The private, family-owned company also has consent applications lodged with the Whakatane District Council, but not publicly notified, and has now formally requested these matters be dealt with together in a combined hearing in order to reduce costs for participants and make the process more accessible and efficient.
The Bay of Plenty Regional Council consents relate to the expansion and operation of the Otakiri Spring water bottling facility, while the Whakatane District Council consents concern land use activities related to developing the plant.
Nongfu Spring recognises the strong public interest in commercial water use and the sustainable management of the community resource, says Michael Gleissner, director of Nongfu Springs’ subsidiary, Creswell New Zealand.
He says the consenting process will help people better understand the complexities of the water allocation system and the benefits and value water bottling brings to the wider community.
“As we’ve said before, we’re prepared to pay a royalty on the commercial use of water, should the Government decide to impose one, provided it is fair and equitable,” he says.
“We also believe the proceeds from any royalty should be invested back into the Eastern Bay community.”
He says Nongfu Spring has invested considerable time and funds in supporting the local community, including providing water in the wake of the Edgecumbe floods.
“If consent is granted, we will create real local jobs for local people, particularly Maori,” he says.
“When completed, the plant will employ 60 staff (up from eight staff currently) and will deliver considerable benefits to the communities of Te Teko, Kawerau and Whakatane.”
Most of the positions have been earmarked for local Maori as was promised by Nongfu Springs’ Chairman Zhong during meetings with iwi last December, he adds.
The Bay of Plenty Regional Council has accepted findings from economic research consultancy BERL, which estimates the new jobs and downstream economic impacts of the proposal will add $8.59 million to the regional economy.
Michael says the publicly notified consent hearing will allow Nongfu Spring to speak directly to the community about the job creation, economic benefits and present scientific evidence showing the proposed water take is sustainable and well within the limits set by the Bay of Plenty Regional Council.

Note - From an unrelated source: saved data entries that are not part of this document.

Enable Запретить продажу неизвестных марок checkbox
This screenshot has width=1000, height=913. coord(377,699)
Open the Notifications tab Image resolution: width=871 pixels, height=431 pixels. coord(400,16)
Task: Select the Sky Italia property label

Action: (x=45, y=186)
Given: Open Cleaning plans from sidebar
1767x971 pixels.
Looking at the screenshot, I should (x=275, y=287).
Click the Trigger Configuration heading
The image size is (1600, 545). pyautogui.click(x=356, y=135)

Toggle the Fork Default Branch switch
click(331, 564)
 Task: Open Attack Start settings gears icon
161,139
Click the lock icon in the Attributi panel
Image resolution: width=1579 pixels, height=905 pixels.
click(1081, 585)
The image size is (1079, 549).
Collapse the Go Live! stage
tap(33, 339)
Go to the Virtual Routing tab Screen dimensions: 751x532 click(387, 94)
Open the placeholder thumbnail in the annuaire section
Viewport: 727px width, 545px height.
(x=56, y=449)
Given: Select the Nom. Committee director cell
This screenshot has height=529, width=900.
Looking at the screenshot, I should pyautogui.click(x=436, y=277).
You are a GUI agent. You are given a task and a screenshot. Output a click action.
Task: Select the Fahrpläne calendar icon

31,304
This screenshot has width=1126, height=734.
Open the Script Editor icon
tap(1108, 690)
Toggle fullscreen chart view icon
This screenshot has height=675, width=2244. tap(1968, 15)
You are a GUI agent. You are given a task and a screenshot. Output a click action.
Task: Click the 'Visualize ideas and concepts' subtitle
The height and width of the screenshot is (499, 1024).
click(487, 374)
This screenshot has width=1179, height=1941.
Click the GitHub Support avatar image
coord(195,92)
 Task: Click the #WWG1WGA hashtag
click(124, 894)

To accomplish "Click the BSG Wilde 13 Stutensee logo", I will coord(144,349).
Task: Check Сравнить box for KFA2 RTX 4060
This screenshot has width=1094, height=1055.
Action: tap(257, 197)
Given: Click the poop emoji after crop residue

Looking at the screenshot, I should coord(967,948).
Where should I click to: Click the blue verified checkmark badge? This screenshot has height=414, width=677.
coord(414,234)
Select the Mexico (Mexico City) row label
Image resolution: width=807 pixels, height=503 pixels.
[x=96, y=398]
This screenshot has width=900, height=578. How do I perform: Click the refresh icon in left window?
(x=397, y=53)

Nongfu Spring supports the Council proposal to restrict the water take from the aquifer to not more than 35 per cent of the average annual recharge rate as this will ensure there will always be water in the aquifer for future generations, he says.
Nongfu Spring is committing to the community for the long-term and to the sustainable management of the artesian water resource and looks forward to engaging and supporting the next generations of whānau from Te Teko, Kawerau and Whakatane, says Michael.